En complément d’une distillation de crise conjoncturelle, Gérard Bancillon défend un arrachage structurel : « il y a des régions parmi les plus célèbres qui ont des problèmes structurels et devront arracher : il y a Bordeaux, mais pas que » note Gérard Bancillon, évoquant des cours ponctuellement trop faibles en AOP du Languedoc. Si la filière viticole française est unie devant le besoin et le principe d’un arrachage à Bordeaux (en témoigne le Syndicat des Vignerons de l’Aude, voir encadré), tout le défi est désormais de trouver un moyen de le financer pour passer au concret (la demande est vive en Gironde). « Il faut tout mettre à plat et expertiser les possibilités de financement de l’arrachage : entre piocher dans le Plan Stratégique National (PSN) et recourir aux fonds Feader (via les régions) » estime Gérard Bancillon.

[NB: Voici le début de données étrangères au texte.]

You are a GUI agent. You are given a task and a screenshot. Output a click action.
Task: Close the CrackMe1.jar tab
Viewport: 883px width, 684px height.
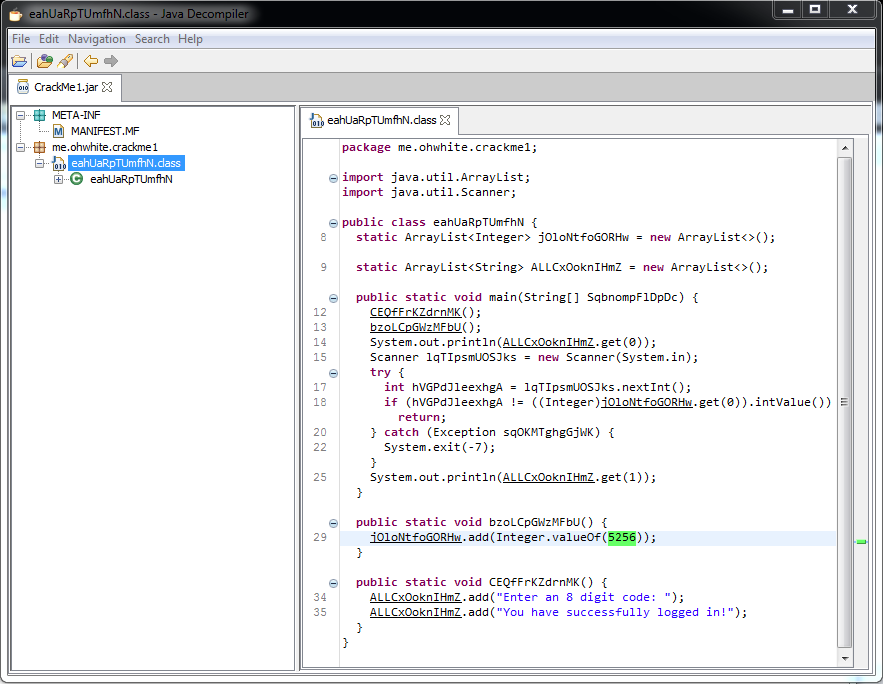pos(107,88)
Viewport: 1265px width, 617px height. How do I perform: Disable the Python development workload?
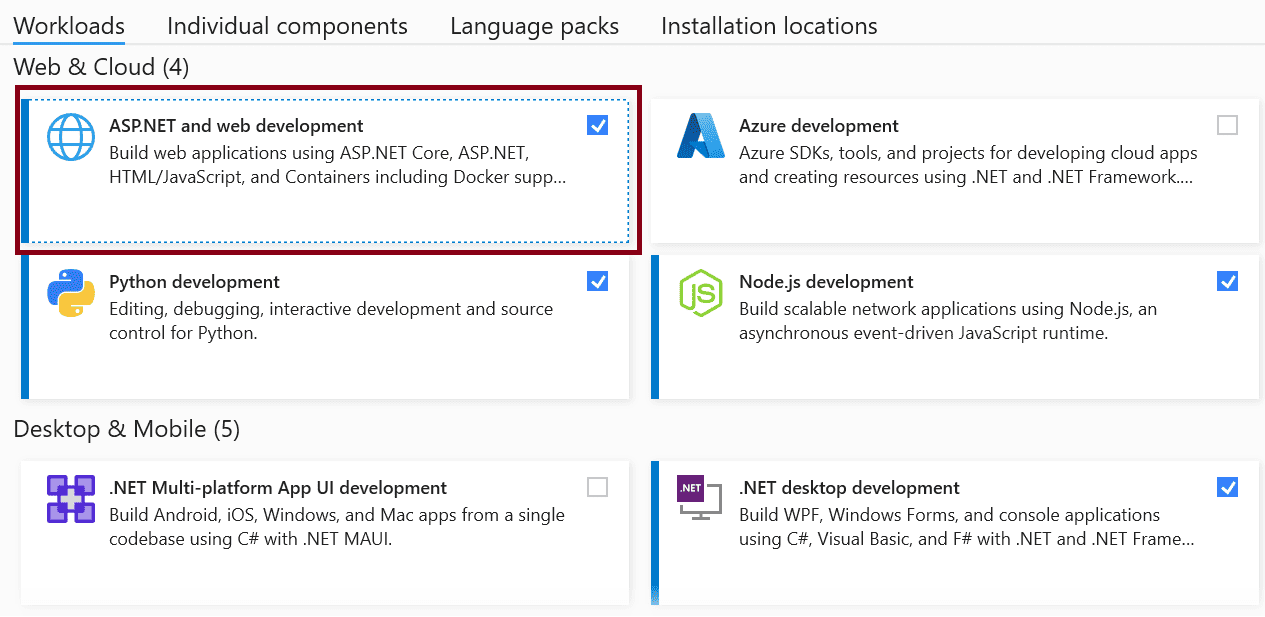597,281
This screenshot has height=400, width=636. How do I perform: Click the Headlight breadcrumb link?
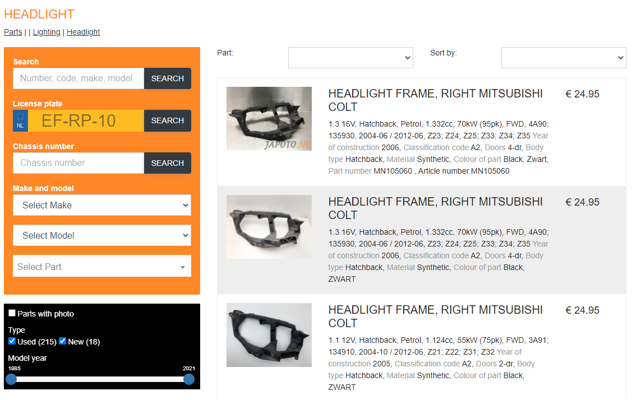click(83, 32)
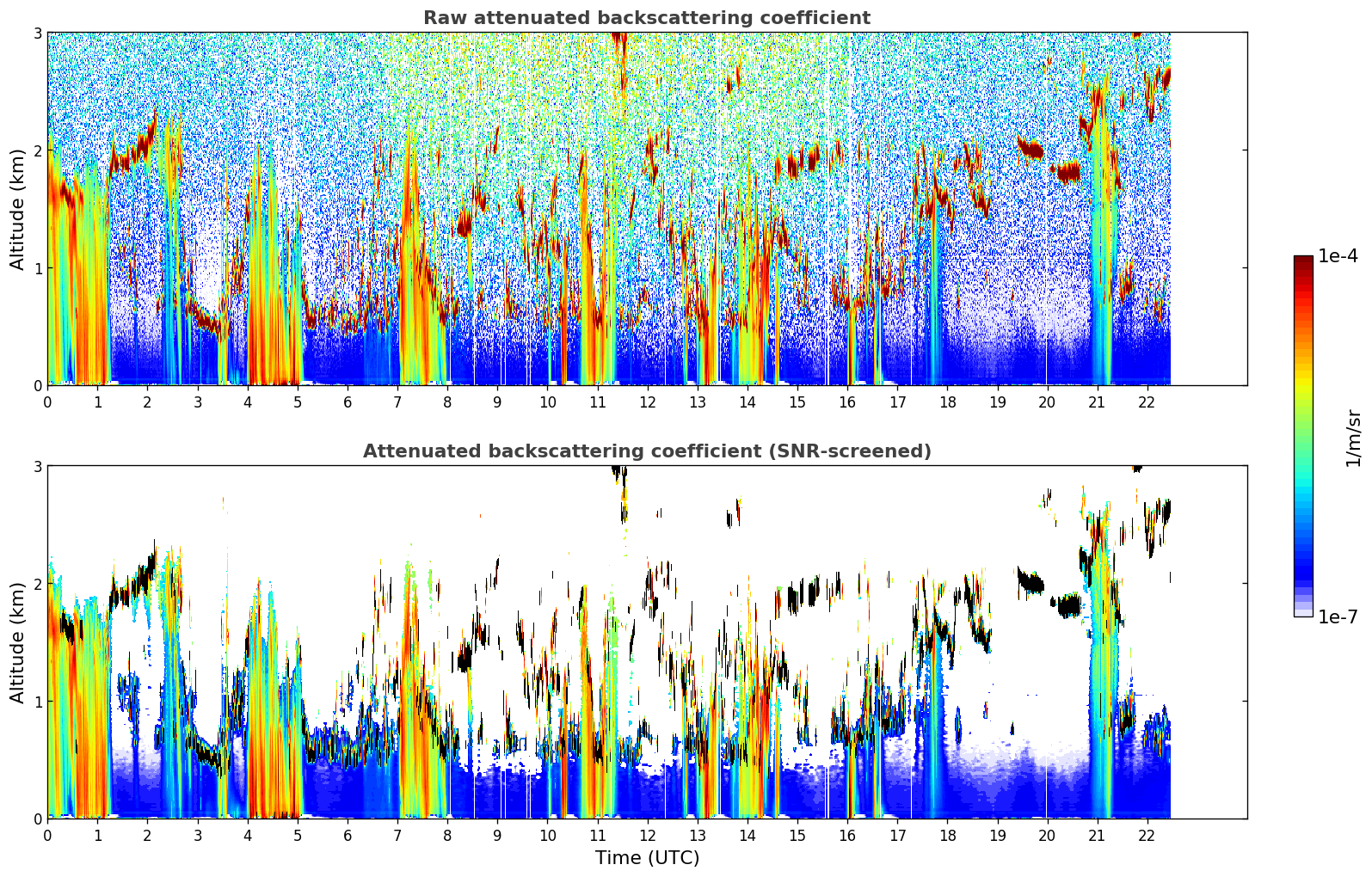
Task: Click the top plot's 'Altitude (km)' label
Action: click(x=17, y=209)
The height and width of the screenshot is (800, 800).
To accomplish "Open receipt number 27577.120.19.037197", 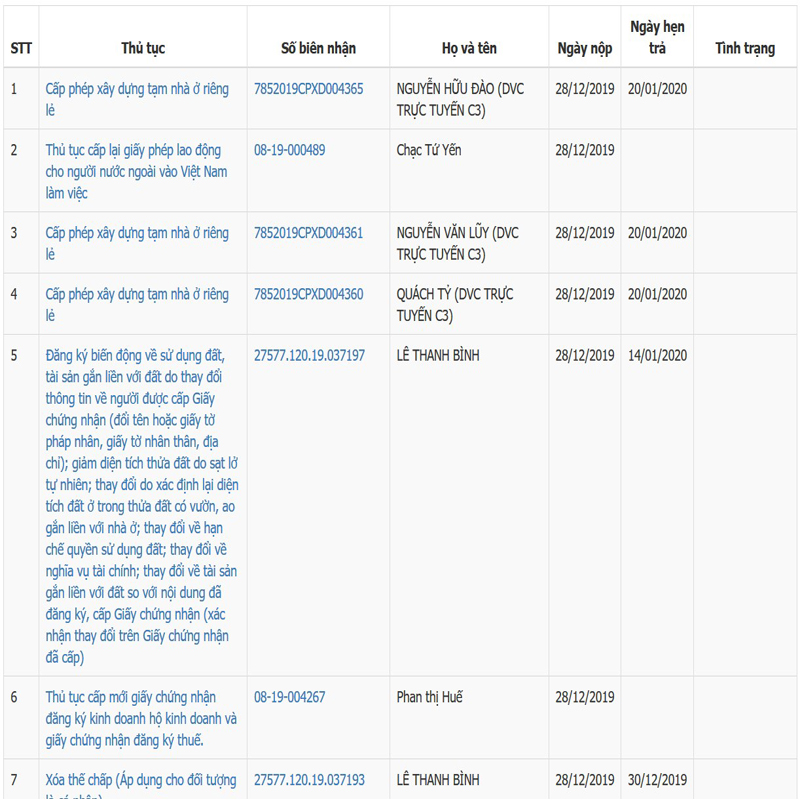I will [x=309, y=355].
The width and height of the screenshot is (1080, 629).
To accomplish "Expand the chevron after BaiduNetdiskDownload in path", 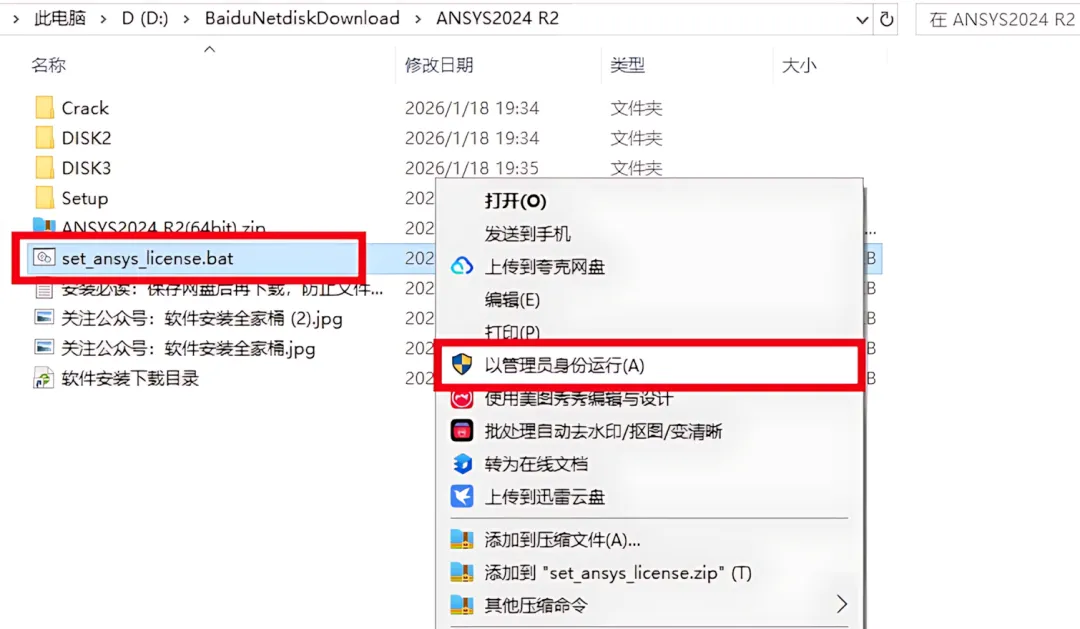I will tap(418, 19).
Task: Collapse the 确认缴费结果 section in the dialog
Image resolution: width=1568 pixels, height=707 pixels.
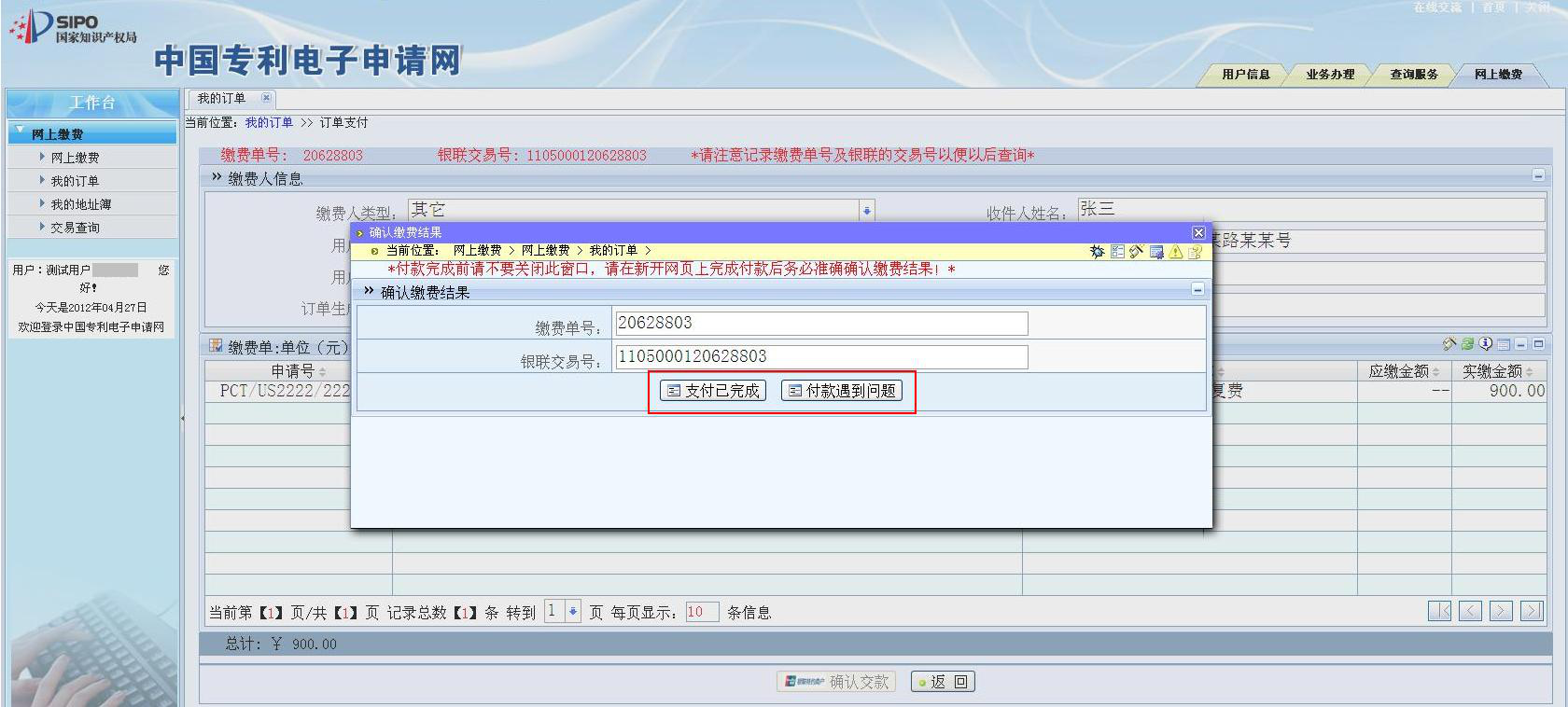Action: point(1197,290)
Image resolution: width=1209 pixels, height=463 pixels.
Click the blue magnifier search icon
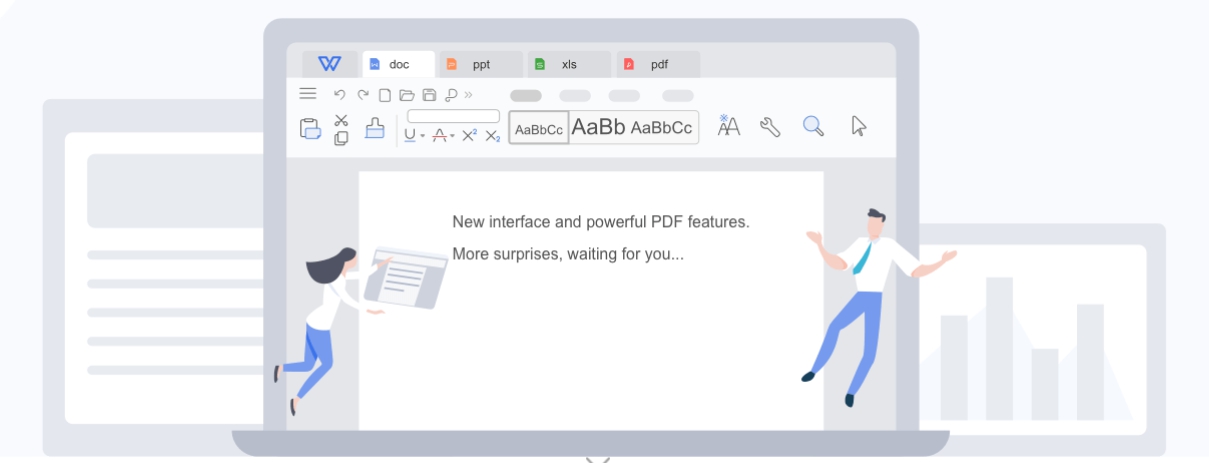point(813,126)
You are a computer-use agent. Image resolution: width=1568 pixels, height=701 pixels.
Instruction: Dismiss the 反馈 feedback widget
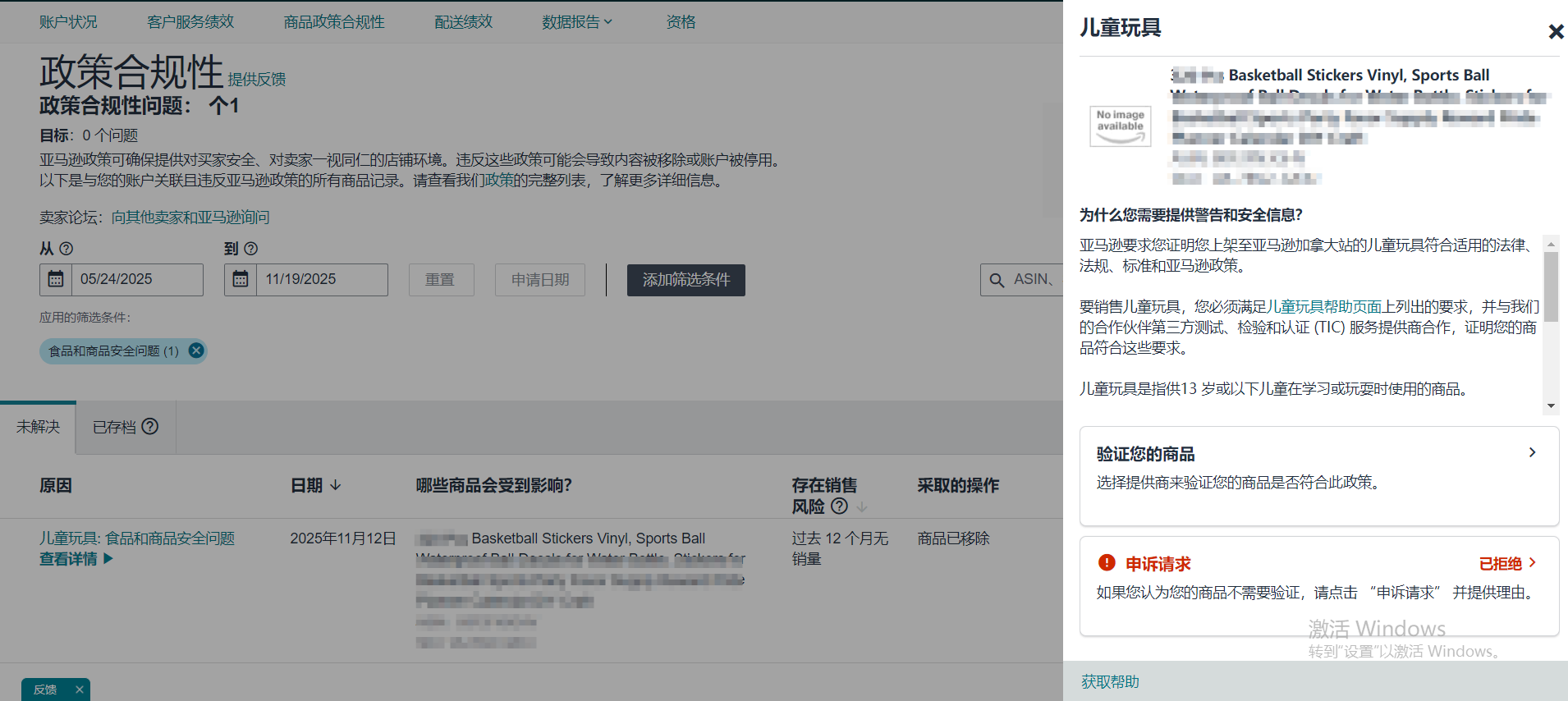pos(80,690)
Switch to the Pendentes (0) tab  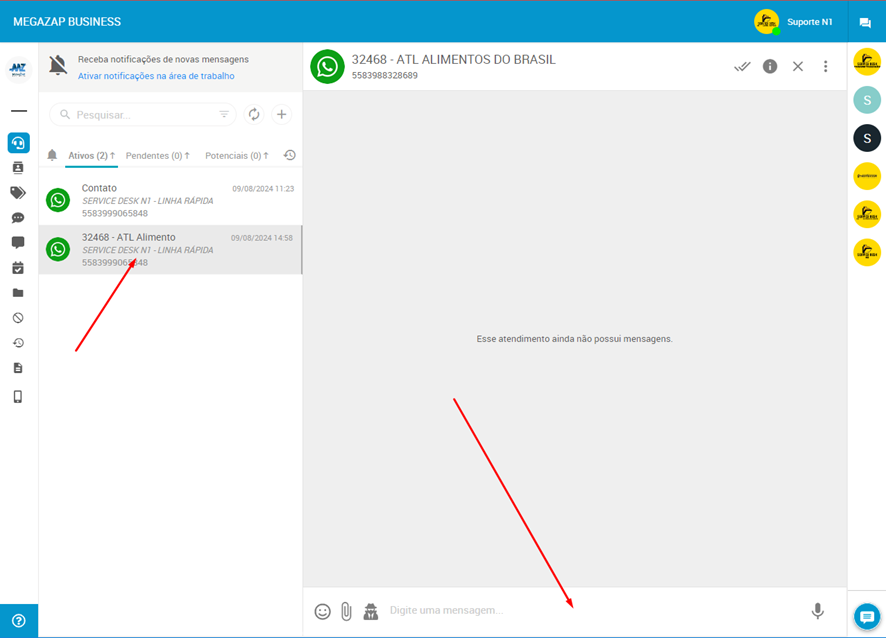tap(157, 156)
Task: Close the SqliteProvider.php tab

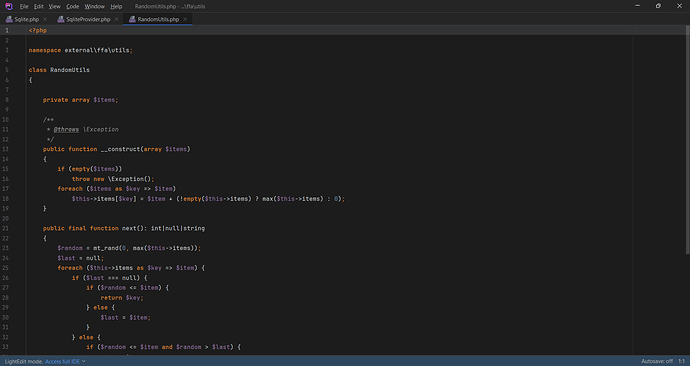Action: point(116,19)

Dans tous les cas, peut importe le moyen tant que la filière arrive à ses fins pour le président des vins IGP, qui martèle l’urgence d’agir sur les autres dossiers vitivinicoles en souffrance : la révision de la moyenne olympique pour renforcer l’assurance climatique, modifier les critères de fertilisation de la certification Haute Valeur Environnementale (HVE), allongement automatique du remboursement des Prêts Garantis par l'Etat (PGE), modification fiscalité Dotation pour Épargne de Précaution (DEP)… De quoi peser sur le moral vigneron, déjà bien entamé par les hausses de tous les coûts de production (produits phytosanitaires, salaires, engrais… et GNR). En IGP Pays d’Oc, les frais fixes moyens de 3 500 €/ha augmentent de 750 €/ha indique Gérard Bancillon, notant qu’avec un rendement de 70 hl/ha, il faudrait une augmentation de plus de 10 €/hl des cours du vrac. « Je ne suis pas sûr que l’on y arrive d’après les premiers retours d’acheteurs... Je comprends qu’il n’y ait pas d’euphorie, les retiraisons ne se font pas parce que la consommation baisse. On observe une nouvelle déconsommation qui arrive sur une érosion chronique de la consommation » analyse-t-il. Ce qui appelle à d’amples réflexions au sein de la filière vin pour lancer une stratégie d’évolution sur la production et la consommation de demain.